The analysis of allelic pairs showed that on the one hand, patients with 2G/2G MMP-1 and 5A/5A as well as 5A/6A MMP-3 polymorphisms appear to be more prone to developing POP. Genotypes with the greatest transcription levels of the MMP-1 and MMP-3 genes carry the greatest risk of POP. Therefore, it is possible that to become clinically evident the biological effect of the 2G/2G MMP-1 variant has to be enhanced by the 5A/5A or the 5A/6A MMP-3 SNP. On the other hand, the combination of the 2G/2G MMP-1 polymorphism and the 6A/6A MMP-3 polymorphism appears to be associated with a normal pelvic floor. Thus, we can speculate that the simultaneous presence of the 6A/6A MMP-3 and the 2G/2G MMP-1 SNPs diminishes the rate of collagen type I degradation. Of course, the mechanisms behind this phenomenon have remained elusive, but a possible explanation of our findings may lie in the regulation of the tissue activity of the MMPs. In addition to cytokines and growth factors MMPs themselves also modulate their activity. MMP-3 is able to activate proMMP-1, further augmenting the tissue activity of MMP-1 [15]. This may explain why women carrying the 2G/2G–5A/5A and 2G/2G–5A/6A genotypes are at greater risk of having clinically significant POP. Also, the 6A/6A variant seemed to play a protective role in POP only in conjunction with the 2G/2G MMP-1 genotype. This finding corresponds with data showing a lower risk of lung and breast cancers in carriers of this polymorphic variant [19, 28]. However, the same polymorphic variant can also exert deleterious effects. The lower tissue activity of MMP-3 in 6A/6A patients alters the remodeling process of ECM in the direction of facilitating the progress of atherosclerosis [29].

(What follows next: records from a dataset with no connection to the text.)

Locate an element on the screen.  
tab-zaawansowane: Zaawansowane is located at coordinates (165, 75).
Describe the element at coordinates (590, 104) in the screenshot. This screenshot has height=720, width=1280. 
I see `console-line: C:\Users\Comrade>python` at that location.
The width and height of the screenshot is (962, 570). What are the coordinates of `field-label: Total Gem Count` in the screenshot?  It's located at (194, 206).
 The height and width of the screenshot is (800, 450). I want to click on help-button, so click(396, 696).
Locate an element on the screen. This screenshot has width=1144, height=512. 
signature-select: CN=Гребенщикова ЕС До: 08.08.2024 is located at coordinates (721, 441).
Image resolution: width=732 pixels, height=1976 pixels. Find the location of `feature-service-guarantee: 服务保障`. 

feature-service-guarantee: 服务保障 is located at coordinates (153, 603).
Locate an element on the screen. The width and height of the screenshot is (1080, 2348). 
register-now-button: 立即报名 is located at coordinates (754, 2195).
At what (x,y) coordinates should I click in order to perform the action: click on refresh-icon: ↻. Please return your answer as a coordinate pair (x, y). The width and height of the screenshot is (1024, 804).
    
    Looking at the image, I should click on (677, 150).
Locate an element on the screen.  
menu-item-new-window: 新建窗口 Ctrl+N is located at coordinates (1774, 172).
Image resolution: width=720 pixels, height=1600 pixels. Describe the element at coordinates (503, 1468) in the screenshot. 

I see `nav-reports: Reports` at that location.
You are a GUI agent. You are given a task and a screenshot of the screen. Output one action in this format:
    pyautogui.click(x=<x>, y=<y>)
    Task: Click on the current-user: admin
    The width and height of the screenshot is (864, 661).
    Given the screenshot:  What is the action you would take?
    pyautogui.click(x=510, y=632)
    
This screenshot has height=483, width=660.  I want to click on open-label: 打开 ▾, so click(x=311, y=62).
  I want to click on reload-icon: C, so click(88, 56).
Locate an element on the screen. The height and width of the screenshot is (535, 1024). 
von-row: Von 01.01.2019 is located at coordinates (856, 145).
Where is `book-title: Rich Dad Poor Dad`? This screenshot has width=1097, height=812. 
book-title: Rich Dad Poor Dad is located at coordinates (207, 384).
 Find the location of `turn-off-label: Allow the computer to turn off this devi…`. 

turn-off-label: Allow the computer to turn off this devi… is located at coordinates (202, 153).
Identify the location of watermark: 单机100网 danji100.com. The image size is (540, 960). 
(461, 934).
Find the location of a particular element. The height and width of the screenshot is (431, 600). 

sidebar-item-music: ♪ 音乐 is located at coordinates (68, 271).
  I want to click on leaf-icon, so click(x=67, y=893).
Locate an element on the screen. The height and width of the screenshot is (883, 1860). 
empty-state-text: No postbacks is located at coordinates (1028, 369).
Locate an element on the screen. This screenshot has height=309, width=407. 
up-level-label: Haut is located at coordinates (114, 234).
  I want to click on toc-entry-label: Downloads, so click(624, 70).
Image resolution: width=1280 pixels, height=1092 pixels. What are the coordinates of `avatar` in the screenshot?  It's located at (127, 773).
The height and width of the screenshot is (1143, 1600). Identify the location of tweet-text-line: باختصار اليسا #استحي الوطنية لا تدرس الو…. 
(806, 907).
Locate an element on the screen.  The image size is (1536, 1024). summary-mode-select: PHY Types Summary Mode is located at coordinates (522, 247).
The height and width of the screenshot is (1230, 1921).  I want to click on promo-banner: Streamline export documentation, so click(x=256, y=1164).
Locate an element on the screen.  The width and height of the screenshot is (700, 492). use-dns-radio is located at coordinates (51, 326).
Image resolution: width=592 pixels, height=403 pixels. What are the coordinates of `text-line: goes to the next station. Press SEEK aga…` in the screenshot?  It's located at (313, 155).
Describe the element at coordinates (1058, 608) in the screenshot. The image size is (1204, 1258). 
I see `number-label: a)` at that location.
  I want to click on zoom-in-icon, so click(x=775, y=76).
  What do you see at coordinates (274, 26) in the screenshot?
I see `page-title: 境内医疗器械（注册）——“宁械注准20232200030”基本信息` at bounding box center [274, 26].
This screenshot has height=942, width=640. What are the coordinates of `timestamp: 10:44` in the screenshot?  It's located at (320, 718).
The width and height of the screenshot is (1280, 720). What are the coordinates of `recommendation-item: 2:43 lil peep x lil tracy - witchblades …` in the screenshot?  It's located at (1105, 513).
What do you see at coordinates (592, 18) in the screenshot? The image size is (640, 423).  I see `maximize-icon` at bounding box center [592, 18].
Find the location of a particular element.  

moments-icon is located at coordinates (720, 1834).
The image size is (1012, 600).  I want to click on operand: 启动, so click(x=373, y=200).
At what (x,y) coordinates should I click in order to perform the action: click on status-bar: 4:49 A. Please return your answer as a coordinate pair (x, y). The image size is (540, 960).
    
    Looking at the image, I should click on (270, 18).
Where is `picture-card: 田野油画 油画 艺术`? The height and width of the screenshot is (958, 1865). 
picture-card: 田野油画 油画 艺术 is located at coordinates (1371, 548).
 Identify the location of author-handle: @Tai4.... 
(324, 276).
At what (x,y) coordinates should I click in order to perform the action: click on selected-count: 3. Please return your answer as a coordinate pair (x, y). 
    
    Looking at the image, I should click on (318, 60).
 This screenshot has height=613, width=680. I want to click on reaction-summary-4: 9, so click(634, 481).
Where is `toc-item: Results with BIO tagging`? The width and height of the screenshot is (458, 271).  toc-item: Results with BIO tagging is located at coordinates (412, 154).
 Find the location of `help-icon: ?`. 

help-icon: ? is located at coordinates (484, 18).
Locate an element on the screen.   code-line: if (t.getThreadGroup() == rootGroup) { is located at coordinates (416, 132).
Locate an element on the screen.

It is likely that MMPs and other regulatory proteins not estimated in this study are involved in the development of POP. For example, in patients with recurrent hernia there are increased connective tissue levels of MMP-1 and MMP-13 mRNAs and the levels of the corresponding proteins [30]. Tissue inhibitors of metalloproteinases (TIMPs) are able to inhibit active forms of MMPs. Thus, the connective tissue contents of TIMPs are crucial for MMP activity in vivo. The example came from a gastric cancer study in which the diminished TIMP-2 expression related to the gene promoter polymorphism contributed to rapid dissemination and worse patient survival [31]. Since our study was limited to the MMP-1 and MMP-3 polymorphisms, the role of TIMPs in the development of pelvic floor defects was not assessed. Therefore, we cannot rule out that the interpretation of our results would be different if the determination of TIMPs polymorphisms had been carried out. Undoubtedly, the weakness of our study is that SNP distribution was not in Hardy–Weinberg equilibrium. This could be attributed to the non-random selection of control and study subjects or too small a number of participants. However, the latter issue is less likely because the number of women recruited is comparable to those of similar SNP studies. Also, the control and study groups did not fully match with regard to the demographic and the clinical characteristics. This issue was a consequence of the fact that after the exclusion of malignancies the vast majority of the remaining patients were treated for DUB, symptomatic myomas or typical ailments of the late menopause, e.g., POP, SUI. Another limitation is the weak statistical power of the study caused by the unexpected distribution of allele frequencies in our patients. This finding could be explained by the genetic differences within Caucasian populations.

Besides clinical and environmental factors the disturbances in the female pelvic floor may also be dependent on the polymorphisms of the genes encoding the ECM components. The results of our study showed that certain combinations of the 1G/2G MMP-1 and the 5A/6A MMP-3 promoter SNPs are more likely to occur in women with POP than in the population with a normal pelvic floor. This newly found association should be considered, along with prolonged hypoestrogenism, multiple vaginal births, pelvic floor surgery, as a genetic risk factor for the development of pelvic organ prolapse.